If we remove some obvious conditions from the equation, you’ll find that FPS is a brute but useful method to improving responsiveness. The most obvious condition is large stutters caused by resource loading or video drivers suffering from bandwidth issues. Assuming that the game has properly balanced their resources for the machine that is being used, we can get down to the root of the issue.
These numbers are very different for all people so please consider them only for the purpose of this argument. The cinema experience is currently only running at 24 frames per second, or 24p. This is considered the standard despite historical claims that a minimum of 46p is required for a fluid viewing experience. Lots of tricks are being used in modern cinema to continue filming at 24p but playing with shutter speeds of the player to emulate speeds of 48p and even 72p, despite those projectors still rendering the same frame multiple times.

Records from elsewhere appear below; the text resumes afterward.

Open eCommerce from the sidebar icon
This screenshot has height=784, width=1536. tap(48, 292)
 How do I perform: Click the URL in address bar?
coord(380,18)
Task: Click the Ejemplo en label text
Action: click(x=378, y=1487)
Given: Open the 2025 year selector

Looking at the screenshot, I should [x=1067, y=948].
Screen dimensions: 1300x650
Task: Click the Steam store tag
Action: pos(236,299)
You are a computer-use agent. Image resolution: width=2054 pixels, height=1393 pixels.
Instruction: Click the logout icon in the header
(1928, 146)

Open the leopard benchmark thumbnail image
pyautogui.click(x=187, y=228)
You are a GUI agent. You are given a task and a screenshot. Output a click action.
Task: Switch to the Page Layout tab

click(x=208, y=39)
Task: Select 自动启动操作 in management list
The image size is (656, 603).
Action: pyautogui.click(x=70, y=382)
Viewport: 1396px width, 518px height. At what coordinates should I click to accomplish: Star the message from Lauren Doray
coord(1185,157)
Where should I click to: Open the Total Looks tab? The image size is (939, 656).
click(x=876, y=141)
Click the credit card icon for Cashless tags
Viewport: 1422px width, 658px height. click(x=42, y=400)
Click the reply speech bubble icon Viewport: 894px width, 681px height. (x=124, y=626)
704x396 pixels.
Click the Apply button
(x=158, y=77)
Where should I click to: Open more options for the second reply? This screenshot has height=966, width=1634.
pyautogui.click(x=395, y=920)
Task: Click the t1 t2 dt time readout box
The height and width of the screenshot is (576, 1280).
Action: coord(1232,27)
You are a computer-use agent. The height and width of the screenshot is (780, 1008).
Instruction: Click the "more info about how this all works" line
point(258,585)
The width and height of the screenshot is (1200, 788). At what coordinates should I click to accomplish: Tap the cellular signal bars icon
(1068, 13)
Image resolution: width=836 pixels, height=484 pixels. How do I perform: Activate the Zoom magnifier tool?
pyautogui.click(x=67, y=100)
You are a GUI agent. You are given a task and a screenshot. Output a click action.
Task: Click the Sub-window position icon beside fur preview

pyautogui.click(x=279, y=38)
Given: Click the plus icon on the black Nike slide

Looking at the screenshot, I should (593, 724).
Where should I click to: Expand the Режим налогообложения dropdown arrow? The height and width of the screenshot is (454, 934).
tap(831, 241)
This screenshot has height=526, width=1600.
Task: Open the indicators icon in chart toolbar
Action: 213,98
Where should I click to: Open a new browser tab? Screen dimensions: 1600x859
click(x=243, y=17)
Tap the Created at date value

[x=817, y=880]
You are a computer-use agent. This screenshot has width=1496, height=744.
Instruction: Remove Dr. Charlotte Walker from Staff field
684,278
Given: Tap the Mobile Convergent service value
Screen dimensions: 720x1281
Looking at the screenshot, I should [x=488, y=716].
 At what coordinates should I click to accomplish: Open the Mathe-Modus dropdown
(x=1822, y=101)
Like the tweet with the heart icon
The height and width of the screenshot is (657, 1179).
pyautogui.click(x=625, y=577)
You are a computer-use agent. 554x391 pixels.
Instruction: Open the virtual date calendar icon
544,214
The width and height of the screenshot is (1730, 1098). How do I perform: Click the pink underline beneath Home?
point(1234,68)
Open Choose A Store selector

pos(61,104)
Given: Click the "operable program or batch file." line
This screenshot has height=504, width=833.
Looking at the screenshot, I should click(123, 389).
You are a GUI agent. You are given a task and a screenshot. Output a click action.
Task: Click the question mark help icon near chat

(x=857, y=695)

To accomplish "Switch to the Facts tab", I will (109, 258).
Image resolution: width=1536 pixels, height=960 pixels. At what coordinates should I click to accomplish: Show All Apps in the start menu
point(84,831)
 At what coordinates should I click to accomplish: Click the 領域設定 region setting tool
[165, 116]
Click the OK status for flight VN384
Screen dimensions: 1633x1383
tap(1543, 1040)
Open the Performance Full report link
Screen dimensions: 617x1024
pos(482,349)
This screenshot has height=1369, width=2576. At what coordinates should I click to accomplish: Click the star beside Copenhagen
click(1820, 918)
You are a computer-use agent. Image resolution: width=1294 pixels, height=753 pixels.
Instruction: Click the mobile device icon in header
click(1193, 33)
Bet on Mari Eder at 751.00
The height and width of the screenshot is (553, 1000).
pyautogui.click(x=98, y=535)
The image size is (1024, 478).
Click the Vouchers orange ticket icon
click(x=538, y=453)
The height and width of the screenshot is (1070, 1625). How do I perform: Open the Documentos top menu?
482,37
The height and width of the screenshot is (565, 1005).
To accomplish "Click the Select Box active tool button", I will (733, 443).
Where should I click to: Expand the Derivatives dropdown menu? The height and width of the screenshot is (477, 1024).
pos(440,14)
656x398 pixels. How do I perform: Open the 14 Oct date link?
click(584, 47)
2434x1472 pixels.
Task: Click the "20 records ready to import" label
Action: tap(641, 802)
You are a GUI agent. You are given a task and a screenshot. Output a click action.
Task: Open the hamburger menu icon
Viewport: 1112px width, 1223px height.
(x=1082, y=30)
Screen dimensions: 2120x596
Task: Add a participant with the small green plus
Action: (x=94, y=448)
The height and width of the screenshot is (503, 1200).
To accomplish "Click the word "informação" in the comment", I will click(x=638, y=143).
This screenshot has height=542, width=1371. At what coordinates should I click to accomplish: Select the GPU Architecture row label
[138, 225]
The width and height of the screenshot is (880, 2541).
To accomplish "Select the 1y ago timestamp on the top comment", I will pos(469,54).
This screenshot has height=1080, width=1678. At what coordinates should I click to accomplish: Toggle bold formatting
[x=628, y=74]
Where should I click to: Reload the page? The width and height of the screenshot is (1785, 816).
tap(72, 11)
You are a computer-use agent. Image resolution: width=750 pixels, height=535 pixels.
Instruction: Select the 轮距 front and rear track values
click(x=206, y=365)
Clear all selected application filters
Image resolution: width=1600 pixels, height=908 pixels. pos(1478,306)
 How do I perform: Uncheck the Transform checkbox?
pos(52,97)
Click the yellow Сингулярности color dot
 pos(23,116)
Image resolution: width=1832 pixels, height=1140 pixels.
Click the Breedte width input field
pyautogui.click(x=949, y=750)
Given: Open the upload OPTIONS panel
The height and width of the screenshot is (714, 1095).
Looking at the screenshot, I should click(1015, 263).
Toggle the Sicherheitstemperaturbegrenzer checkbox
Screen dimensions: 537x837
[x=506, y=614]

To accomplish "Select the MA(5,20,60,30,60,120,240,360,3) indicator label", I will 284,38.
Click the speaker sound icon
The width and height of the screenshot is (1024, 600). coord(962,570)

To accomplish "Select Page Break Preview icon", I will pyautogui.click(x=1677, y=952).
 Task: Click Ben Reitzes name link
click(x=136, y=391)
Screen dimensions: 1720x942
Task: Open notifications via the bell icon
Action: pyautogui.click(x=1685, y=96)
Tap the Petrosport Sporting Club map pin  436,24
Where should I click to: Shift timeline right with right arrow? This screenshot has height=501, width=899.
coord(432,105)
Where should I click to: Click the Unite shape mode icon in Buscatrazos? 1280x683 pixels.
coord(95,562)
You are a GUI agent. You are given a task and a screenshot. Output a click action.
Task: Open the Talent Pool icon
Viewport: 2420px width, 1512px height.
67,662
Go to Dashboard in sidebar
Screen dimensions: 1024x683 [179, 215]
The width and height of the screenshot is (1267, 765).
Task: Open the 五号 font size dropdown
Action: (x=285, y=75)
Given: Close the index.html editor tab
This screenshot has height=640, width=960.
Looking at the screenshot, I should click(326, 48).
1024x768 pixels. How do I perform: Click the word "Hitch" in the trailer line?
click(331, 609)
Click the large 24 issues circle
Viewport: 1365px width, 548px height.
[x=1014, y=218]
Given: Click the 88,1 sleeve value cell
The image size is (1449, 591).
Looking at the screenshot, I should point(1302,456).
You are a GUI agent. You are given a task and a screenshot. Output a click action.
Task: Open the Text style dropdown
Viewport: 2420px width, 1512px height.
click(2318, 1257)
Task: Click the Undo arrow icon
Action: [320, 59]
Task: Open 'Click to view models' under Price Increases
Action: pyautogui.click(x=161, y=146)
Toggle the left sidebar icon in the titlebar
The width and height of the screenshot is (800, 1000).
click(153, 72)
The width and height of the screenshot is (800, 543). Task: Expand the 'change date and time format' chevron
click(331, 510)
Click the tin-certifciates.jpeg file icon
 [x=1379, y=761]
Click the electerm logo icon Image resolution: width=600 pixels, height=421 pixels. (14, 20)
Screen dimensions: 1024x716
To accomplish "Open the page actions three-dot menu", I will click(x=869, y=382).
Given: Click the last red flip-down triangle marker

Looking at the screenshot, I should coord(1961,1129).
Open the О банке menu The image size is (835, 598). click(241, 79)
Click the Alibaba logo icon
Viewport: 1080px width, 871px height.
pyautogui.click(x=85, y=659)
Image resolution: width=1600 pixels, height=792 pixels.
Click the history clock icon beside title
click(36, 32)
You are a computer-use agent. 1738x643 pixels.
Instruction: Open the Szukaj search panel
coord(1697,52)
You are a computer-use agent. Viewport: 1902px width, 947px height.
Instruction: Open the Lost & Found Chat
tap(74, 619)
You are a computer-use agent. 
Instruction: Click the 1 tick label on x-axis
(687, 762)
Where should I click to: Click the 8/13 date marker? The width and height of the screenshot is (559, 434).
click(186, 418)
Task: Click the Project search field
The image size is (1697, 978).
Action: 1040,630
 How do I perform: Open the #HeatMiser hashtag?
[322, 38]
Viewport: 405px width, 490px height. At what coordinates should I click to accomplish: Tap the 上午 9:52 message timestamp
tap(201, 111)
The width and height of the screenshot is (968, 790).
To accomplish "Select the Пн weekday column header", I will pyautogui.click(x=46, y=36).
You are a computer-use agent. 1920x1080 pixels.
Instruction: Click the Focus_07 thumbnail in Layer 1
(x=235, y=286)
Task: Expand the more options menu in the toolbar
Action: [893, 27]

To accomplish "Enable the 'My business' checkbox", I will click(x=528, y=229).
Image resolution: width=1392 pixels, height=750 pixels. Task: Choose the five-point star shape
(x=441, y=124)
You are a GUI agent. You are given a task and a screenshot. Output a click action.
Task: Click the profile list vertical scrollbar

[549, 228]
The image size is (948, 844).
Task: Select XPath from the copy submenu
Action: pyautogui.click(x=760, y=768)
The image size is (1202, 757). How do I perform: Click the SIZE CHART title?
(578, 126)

The important thing to note about the low frame rate in film is that the cinema experience is non interactive, it is a passive experience. We go where the camera takes us.
In video games you have a controller, or a mouse and keyboard. The issue of frame rate becomes more evident because the game’s logic and it’s rendering are synchronized. If a player moves their mouse, there is an expectation that the game will immediately respond. Assuming that the claims are true, that most people can not visually distinguish above 48 frames per second, and that human reaction times may also sit somewhere in that same window, this means that we have around 20 milliseconds to miss the player’s input and have to process it in the next frame, thus causing this perception of lag or stutter.
FPS is a brute force blanket approach to solving this issue. If the simulation runs at a minimum of 2x the average human reaction time, we are given 1 frame to make mistakes. As John Carmack once said, “somewhere between 60 and 120 is just don’t care anymore,” and he may be right. If the assumption of 48 frames is true, then it means that we only need to sustain a frame rate of around 96 FPS to never have to worry about an unresponsive game.
It’s important to note the distiction that I made however. I am talking about 96 FPS simulation speeds. There is the possibility that a game could render their games at 48-60 FPS and simulate their physics and process inputs at 96 FPS, but that sounds like a nightmare. We may have to settle with consuming brute power by synchronizing frames, even if our eyes may only process 60% of the content being displayed.